TASK OBJECTIVE -> All of the entries below should be printed exactly; the pictures are to be left out.

DATA EXCERPTS ->
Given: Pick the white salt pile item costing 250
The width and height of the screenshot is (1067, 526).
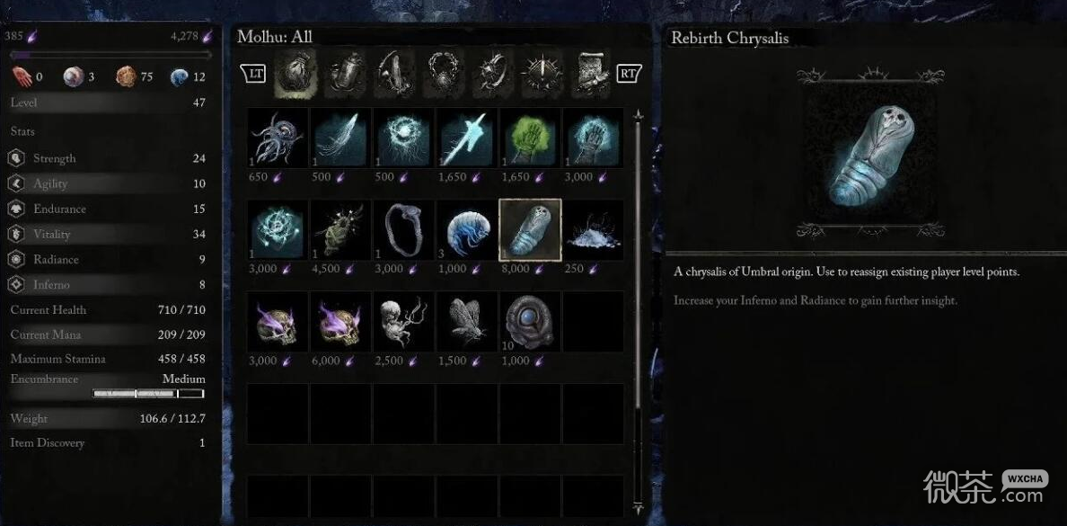Looking at the screenshot, I should (x=594, y=229).
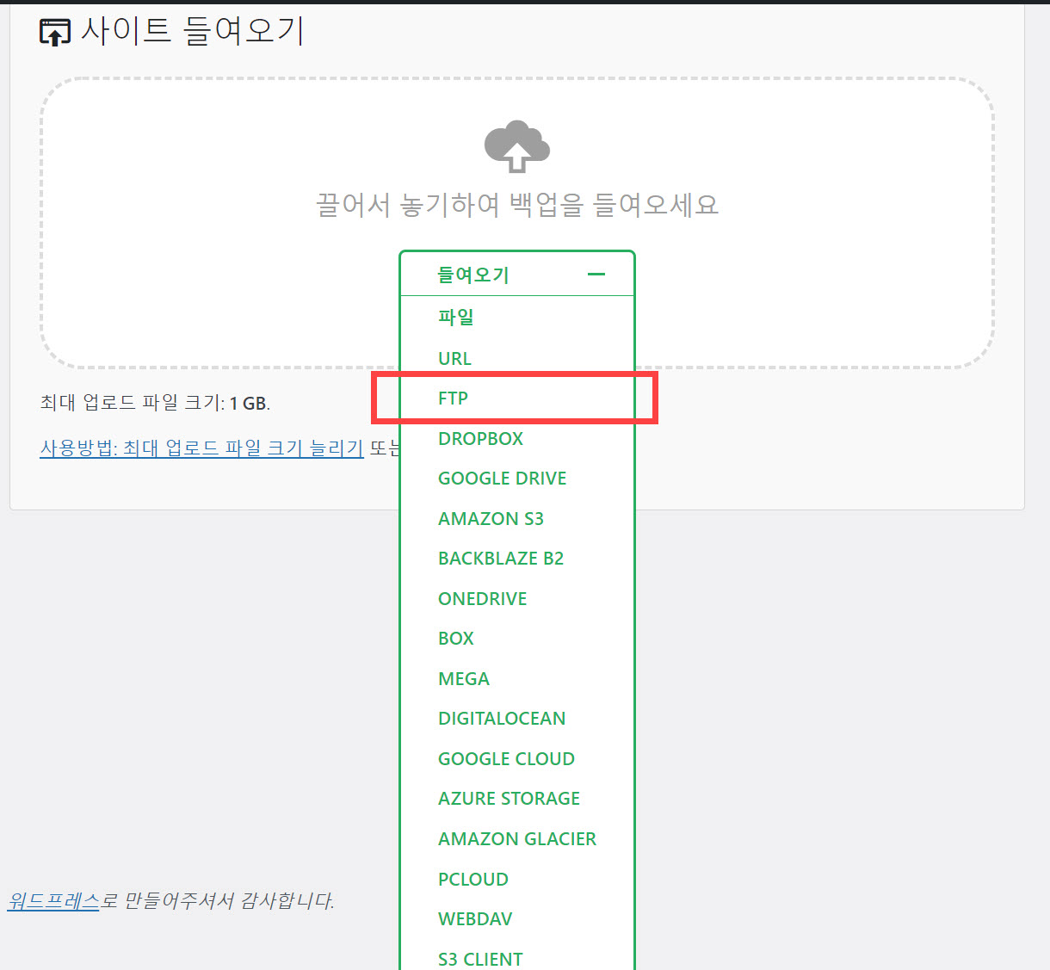Select ONEDRIVE from the import menu
Image resolution: width=1050 pixels, height=970 pixels.
(482, 598)
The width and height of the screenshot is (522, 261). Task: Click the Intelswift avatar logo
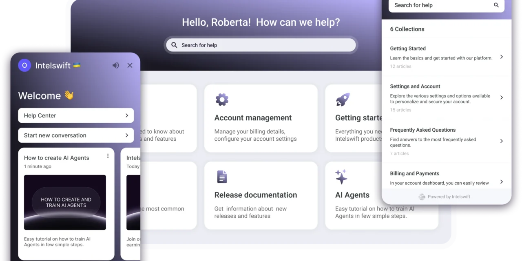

EXERCISE RESULT ->
Given: Pick the white salt pile item costing 250
The width and height of the screenshot is (1067, 526).
Looking at the screenshot, I should (x=594, y=229).
Select ONEDRIVE from the import menu
Image resolution: width=1050 pixels, height=970 pixels.
(482, 598)
The width and height of the screenshot is (522, 261). Task: Click the Intelswift avatar logo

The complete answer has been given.